In order to overcome the challenge of having a stretchable antenna, the Stanford researchers developed a new type of RFID system

Fitness trackers are dime a dozen these days, but they all come in the form of bands or smartwatches which are packed with electronic components. Now a group of Standford engineers have developed a type of wearable tech prototype that can stick to your body like a band-aid and still monitor physiological signals coming from the skin to keep a track of your health.

The device called BodyNet comprises wireless sensors that stick to your skin and beam the readings. The researchers hope this technology can be used in a medical setting to take full-body readings. It has been developed by Zhenan Bao, a chemical engineering professor at Stanford University and took three years to make.

BodyNet prototype. Image: Bao Lab

BodyNet prototype. Image: Bao Lab

"We think one day it will be possible to create a full-body skin-sensor array to collect physiological data without interfering with a person's normal behaviour," said Bao.

One of the major challenges was to develop a stick-on product that would not have any circuitry, but at the same time was also resistant to the stretching with the skin. The final circuit looks like an RFID (radio frequency identification) chip and that is indeed the inspiration. RFID circuits which are used as a replacement for barcodes in many sectors, help in identification. A lot of our access cards have RFID chips which unlock doors. Products at a supermarket are tagged with RFID chips to help with easy inventory management and more.

An RFID card when held against an RFID receiver makes the antenna within ID card harvest the RFID energy from the receiver. This then causes the RFID card to generate a code that is beamed to the receiver (unlock code in the case of access cards, for instance).
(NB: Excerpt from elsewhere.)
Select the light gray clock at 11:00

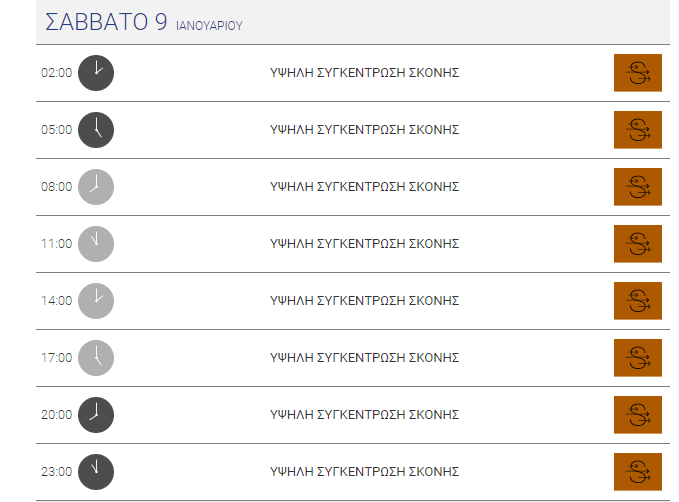(96, 244)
The BodyNet stickers are meant to perform in this way, with the readings being beamed comprising physiological signals from the skin. The stickers are capable of generating respiration and pulse readings for now. The team hopes to integrate sweat, temperature and other sensors in their antenna system.
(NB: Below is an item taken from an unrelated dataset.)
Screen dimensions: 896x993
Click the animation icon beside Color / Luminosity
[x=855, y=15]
In order to overcome the challenge of having a stretchable antenna, the Stanford researchers developed a new type of RFID system. Generally, screen-printing metallic ink on a rubber sticker would make the signal weak when the antenna bent. The new RFID system beams strong and accurate signals to the receiver despite the bending and stretching.

"The battery-powered receiver then uses Bluetooth to periodically upload data from the stickers to a smartphone, computer or another permanent storage system," said Stanford's press release.

The complete study has been published in Nature Electronics.